While engaging any retainer, it must be kept in mind that retainers are hired for specific consultancy services that require professional knowledge and experience. It is also important to ensure that the retainer possesses the requisite professional qualifications. Retainers are not full-time employees of any organization. In the case of retainers, service tax will be applicable, and employment/labor laws will not apply to retainers who provide need-based services and fall outside the coverage of ESIC and PF. Retainers are paid for the services they render to the organization.

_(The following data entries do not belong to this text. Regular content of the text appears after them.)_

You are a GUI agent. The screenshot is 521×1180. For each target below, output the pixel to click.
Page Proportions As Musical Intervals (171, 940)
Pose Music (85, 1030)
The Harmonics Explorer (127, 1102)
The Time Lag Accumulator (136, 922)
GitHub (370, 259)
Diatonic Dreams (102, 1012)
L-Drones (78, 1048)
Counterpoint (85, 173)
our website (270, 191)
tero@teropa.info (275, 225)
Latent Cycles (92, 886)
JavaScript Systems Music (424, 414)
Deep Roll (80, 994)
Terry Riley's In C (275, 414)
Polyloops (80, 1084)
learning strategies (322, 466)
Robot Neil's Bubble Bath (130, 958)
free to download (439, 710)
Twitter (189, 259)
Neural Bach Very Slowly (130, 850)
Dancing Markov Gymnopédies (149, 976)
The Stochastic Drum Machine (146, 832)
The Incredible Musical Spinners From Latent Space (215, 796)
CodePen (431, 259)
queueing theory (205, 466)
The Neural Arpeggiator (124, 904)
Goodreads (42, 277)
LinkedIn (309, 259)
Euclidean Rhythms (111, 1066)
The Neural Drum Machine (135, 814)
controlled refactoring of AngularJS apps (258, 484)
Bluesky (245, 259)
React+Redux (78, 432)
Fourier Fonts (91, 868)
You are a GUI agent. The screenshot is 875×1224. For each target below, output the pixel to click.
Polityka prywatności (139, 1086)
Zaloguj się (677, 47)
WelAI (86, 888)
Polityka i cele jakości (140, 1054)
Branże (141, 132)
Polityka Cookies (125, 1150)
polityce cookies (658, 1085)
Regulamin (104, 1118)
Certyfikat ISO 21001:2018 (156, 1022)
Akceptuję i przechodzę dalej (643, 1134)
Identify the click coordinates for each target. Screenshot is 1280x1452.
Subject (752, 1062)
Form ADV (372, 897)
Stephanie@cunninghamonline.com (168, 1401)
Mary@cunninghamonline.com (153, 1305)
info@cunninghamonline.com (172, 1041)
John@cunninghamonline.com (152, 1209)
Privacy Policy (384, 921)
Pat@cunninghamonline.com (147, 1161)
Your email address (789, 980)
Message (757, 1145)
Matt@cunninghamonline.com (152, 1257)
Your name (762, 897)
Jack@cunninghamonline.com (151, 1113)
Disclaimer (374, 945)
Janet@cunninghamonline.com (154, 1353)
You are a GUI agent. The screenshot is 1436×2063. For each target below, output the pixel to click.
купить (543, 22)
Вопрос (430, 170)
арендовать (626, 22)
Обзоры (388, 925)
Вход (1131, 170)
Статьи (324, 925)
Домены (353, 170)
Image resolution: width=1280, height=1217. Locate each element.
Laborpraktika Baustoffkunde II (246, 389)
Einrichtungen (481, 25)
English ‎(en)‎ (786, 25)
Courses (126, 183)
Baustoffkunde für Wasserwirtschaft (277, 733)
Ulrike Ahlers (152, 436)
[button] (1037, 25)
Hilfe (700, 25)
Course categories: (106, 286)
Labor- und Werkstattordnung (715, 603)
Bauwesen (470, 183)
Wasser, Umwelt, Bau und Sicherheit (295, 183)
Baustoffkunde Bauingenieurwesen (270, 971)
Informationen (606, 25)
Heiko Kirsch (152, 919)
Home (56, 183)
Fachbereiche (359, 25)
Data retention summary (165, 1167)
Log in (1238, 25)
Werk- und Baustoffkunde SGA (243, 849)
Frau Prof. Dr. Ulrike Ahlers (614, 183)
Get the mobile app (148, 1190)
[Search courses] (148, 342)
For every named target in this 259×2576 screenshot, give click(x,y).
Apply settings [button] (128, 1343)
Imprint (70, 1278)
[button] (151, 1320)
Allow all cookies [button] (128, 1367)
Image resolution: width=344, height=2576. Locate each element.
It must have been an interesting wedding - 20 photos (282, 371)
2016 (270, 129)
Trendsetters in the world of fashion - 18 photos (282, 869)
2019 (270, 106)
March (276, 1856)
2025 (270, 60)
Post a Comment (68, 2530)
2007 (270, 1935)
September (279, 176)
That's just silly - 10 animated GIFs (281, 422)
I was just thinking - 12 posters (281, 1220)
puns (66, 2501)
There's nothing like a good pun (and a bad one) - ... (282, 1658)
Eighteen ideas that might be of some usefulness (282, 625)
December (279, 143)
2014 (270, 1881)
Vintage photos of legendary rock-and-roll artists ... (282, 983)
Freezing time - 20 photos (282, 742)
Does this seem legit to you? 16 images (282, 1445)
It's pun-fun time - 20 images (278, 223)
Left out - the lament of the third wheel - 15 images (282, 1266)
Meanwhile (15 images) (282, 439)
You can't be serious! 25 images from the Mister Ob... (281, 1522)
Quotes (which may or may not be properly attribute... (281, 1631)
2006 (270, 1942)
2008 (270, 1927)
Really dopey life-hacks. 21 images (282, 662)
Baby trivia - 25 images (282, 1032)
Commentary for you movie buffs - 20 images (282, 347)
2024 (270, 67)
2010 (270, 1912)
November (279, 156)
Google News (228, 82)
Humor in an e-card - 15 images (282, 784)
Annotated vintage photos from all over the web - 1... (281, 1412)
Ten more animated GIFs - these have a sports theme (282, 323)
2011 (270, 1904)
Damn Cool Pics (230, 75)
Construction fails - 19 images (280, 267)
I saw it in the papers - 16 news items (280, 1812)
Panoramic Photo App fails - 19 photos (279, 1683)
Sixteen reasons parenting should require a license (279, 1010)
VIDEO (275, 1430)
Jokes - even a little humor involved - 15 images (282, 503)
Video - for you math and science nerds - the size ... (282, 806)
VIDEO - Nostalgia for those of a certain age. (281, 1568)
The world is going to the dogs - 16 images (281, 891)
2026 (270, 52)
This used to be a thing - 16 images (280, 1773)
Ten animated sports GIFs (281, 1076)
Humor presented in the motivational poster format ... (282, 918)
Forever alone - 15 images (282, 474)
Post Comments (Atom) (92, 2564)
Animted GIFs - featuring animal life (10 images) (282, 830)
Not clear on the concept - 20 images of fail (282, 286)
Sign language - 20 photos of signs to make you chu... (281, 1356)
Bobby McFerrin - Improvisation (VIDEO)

Implications of Designating Full-Time Employees as Retainers

If a person working on the payroll of an organization is given the designation of a retainer, even for a short term, and a proper appointment letter is issued instead of a retainership agreement, and if they follow the instructions from the employer, with their work being supervised and controlled by the employer, and attendance and salary records maintained, then an employer-employee relationship exists between the organization and the persons working as retainers. Legally, they cannot be treated as retainers, and only service tax is payable against the services rendered by them. Otherwise, payments made to retainers would qualify for deduction of ESI/PF and other statutory levies as they would be deemed employees, not retainers. They shall be treated as full-time employees of the organization for the purpose of labor and employment laws. This designation is often used to avoid compliance with labor laws and to provide social benefits to employees. The organization will be bound to comply with labor laws related to an employee's PF, gratuity, and other terminal benefits on retirement or resignation.

Risks Involved in Such Designation

The company is obtaining services not as a retainer, as the definition of a retainer is self-explanatory, and pays service tax to the tax department. However, such employees will be treated as full-time employees of the company under applicable labor/employment legislation, as most employment legislation defines any person employed in any industry to do any manual, unskilled, technical, operational, clerical, or supervisory work for hire or reward, whether the terms of employment are expressed or implied. Further, the EPF & MP Act and ESI Act provide a wide definition of an employee, covering all employees working or receiving remuneration directly or indirectly from the employer.

In case of inspection from ESI/PF authorities or the labor department, it could result in significant losses to the organization in terms of damages and interest on contributions that need to be filed under social benefit legislations like ESI, PF, LWF, etc. Apparently, the organization has to pay double: one towards the service tax and for compliance with social benefit legislations.